A critical remote code execution vulnerability has been identified in React Server Components, affecting projects built with Next.js and related frameworks. The flaw enables unauthenticated attackers to execute arbitrary code on the server through insecure deserialization within the React Flight protocol. Security advisories tracking the vulnerability include GitHub Advisory GHSA-9qr9-h5gf-34mp, React advisory CVE-2025-55182, and Next.js advisory CVE-2025-66478.

The vulnerability was discovered in the project "digital-closet," hosted on Vercel, though the insecure deserialization flaw exists within the React Server Components implementation itself. This means any application leveraging affected versions of the React Flight protocol could be susceptible to server-side compromise.
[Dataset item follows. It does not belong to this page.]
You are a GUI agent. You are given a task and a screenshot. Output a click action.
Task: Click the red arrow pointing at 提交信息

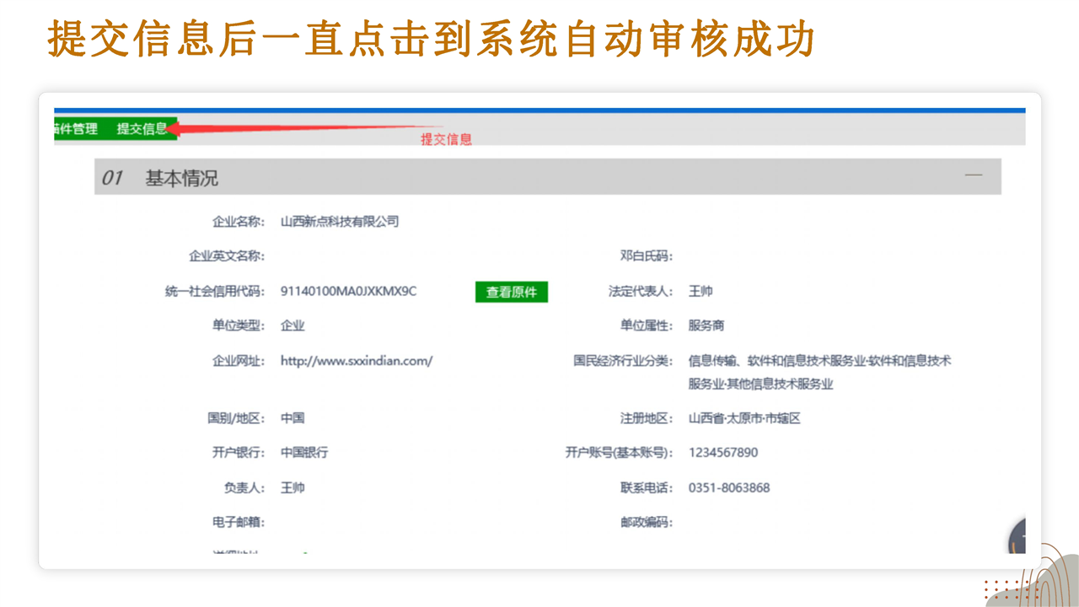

An automated pull request has been generated to assist with patching efforts, though Vercel cautions that the automated fix may not be comprehensive and could contain errors. Developers are advised to review official guidance before merging any automated security patches.

The exposure raises significant concerns for production deployments relying on React Server Components, particularly in environments where server-side rendering handles sensitive operations or authentication flows. Organizations using Next.js should immediately audit their React and framework dependencies, cross-reference their versions against the published advisories, and apply official patches once available. The presence of automated exploitation tooling in circulation for similar deserialization vulnerabilities suggests this class of flaw could be rapidly weaponized if left unaddressed.